[Start of RECORDS]
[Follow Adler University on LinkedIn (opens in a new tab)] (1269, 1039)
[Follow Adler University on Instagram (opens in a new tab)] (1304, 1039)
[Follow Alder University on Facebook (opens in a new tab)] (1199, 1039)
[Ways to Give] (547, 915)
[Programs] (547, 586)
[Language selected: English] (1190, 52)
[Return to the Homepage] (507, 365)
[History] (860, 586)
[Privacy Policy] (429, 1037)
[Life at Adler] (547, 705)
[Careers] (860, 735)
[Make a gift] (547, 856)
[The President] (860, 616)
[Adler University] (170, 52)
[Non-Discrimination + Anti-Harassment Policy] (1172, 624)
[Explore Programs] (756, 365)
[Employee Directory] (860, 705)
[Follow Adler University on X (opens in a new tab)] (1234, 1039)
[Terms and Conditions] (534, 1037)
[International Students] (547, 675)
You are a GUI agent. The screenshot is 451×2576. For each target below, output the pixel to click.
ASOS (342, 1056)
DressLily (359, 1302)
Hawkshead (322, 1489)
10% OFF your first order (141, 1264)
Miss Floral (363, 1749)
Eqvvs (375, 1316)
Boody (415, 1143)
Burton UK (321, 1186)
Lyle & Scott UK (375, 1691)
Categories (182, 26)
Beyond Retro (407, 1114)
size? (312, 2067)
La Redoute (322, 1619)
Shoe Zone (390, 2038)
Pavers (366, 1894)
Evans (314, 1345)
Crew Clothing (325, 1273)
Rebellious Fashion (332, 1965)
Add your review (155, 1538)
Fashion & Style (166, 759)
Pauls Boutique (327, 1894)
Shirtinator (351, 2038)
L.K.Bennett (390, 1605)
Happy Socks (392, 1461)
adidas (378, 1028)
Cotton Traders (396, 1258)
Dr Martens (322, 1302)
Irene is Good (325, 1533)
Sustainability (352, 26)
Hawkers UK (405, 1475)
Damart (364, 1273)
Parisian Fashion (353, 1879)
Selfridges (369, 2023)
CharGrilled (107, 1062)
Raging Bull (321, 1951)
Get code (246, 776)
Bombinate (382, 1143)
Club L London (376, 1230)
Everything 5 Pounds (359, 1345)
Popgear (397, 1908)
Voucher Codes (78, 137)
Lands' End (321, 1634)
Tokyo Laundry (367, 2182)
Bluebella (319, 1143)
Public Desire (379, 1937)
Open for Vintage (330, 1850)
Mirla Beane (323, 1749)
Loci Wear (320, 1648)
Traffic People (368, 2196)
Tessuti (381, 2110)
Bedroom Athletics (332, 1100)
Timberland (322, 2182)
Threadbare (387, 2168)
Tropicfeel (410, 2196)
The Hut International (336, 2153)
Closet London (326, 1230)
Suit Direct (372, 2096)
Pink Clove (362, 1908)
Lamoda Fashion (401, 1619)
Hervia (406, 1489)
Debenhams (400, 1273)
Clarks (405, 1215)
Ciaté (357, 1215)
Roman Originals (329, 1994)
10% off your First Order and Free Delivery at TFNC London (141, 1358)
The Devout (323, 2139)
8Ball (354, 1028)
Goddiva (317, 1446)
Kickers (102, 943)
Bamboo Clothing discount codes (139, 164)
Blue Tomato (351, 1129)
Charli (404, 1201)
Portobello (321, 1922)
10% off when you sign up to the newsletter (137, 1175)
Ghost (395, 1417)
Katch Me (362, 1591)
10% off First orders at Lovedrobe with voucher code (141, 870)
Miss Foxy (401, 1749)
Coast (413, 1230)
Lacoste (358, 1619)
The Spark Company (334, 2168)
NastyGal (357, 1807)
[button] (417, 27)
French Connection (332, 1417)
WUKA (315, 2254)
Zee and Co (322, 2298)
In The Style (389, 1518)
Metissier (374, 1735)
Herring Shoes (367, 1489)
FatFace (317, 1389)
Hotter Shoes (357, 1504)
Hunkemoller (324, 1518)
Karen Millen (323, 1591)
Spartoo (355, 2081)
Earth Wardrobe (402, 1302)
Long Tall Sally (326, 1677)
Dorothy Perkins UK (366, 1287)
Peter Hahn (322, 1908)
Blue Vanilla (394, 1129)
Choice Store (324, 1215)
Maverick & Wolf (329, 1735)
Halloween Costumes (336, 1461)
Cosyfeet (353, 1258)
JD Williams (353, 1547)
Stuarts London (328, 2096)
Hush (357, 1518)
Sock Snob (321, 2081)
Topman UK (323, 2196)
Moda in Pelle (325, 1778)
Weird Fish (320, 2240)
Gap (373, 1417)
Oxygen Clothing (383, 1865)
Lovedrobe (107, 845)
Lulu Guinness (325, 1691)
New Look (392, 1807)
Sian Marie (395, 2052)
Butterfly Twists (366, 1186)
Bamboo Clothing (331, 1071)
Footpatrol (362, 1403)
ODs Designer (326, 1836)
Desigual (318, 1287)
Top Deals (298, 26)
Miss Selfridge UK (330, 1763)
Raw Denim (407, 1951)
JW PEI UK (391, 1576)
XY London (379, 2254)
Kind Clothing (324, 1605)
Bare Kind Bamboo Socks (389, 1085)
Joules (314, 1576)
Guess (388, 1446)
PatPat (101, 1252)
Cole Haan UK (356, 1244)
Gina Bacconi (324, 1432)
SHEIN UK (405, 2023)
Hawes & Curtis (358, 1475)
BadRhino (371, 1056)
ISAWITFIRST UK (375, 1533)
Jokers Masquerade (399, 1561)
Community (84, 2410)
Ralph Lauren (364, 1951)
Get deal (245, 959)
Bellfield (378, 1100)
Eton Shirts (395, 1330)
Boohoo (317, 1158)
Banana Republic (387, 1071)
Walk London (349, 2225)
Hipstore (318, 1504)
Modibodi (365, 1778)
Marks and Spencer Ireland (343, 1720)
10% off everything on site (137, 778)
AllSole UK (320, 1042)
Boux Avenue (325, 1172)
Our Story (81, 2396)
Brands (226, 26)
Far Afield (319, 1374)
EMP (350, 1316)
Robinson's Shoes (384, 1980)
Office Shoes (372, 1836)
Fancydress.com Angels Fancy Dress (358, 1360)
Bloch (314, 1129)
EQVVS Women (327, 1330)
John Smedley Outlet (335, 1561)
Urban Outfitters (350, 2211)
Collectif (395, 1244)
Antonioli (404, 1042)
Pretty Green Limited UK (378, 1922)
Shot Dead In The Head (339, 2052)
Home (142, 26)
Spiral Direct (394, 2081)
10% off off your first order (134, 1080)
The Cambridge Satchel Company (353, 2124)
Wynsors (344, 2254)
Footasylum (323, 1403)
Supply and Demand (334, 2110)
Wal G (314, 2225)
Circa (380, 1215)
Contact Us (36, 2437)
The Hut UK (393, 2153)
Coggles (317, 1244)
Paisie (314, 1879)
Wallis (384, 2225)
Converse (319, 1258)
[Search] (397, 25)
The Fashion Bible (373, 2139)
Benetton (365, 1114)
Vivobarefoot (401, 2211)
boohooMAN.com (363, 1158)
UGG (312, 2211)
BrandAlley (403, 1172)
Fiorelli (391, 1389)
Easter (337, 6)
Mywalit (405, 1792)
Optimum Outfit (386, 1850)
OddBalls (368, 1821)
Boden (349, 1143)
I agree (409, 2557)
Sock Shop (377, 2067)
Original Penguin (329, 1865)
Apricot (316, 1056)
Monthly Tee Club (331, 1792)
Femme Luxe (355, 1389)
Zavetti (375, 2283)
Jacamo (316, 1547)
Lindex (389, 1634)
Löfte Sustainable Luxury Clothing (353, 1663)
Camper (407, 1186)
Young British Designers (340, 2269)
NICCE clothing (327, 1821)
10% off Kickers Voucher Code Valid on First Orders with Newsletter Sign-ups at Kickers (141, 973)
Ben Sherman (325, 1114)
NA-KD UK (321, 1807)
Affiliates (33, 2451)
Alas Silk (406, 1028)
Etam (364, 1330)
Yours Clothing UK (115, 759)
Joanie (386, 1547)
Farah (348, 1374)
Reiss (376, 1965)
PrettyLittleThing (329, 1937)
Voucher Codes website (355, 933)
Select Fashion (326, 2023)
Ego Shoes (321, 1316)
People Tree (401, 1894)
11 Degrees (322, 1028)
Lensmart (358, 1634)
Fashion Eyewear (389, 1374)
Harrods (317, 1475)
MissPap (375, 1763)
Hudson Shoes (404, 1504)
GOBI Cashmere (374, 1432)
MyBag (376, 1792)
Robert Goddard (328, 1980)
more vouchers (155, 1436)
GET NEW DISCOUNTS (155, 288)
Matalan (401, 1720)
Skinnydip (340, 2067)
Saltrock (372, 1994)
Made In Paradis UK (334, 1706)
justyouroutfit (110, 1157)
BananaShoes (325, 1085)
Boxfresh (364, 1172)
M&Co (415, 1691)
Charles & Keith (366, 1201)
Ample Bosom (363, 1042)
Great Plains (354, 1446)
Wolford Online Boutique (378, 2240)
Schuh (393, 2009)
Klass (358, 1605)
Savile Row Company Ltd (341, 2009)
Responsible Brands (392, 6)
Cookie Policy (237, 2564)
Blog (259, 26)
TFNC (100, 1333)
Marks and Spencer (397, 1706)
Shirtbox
[End of RECORDS]
Print the material verbatim from the line containing "Monthly Tee Club (331, 1792)" through its final line, both ends included.

Monthly Tee Club (331, 1792)
Femme Luxe (355, 1389)
Zavetti (375, 2283)
Jacamo (316, 1547)
Lindex (389, 1634)
Löfte Sustainable Luxury Clothing (353, 1663)
Camper (407, 1186)
Young British Designers (340, 2269)
NICCE clothing (327, 1821)
10% off Kickers Voucher Code Valid on First Orders with Newsletter Sign-ups at Kickers (141, 973)
Ben Sherman (325, 1114)
NA-KD UK (321, 1807)
Affiliates (33, 2451)
Alas Silk (406, 1028)
Etam (364, 1330)
Yours Clothing UK (115, 759)
Joanie (386, 1547)
Farah (348, 1374)
Reiss (376, 1965)
PrettyLittleThing (329, 1937)
Voucher Codes website (355, 933)
Select Fashion (326, 2023)
Ego Shoes (321, 1316)
People Tree (401, 1894)
11 Degrees (322, 1028)
Lensmart (358, 1634)
Fashion Eyewear (389, 1374)
Harrods (317, 1475)
MissPap (375, 1763)
Hudson Shoes (404, 1504)
GOBI Cashmere (374, 1432)
MyBag (376, 1792)
Robert Goddard (328, 1980)
more vouchers (155, 1436)
GET NEW DISCOUNTS (155, 288)
Matalan (401, 1720)
Skinnydip (340, 2067)
Saltrock (372, 1994)
Made In Paradis UK (334, 1706)
justyouroutfit (110, 1157)
BananaShoes (325, 1085)
Boxfresh (364, 1172)
M&Co (415, 1691)
Charles & Keith (366, 1201)
Ample Bosom (363, 1042)
Great Plains (354, 1446)
Wolford Online Boutique (378, 2240)
Schuh (393, 2009)
Klass (358, 1605)
Savile Row Company Ltd (341, 2009)
Responsible Brands (392, 6)
Cookie Policy (237, 2564)
Blog (259, 26)
TFNC (100, 1333)
Marks and Spencer (397, 1706)
Shirtbox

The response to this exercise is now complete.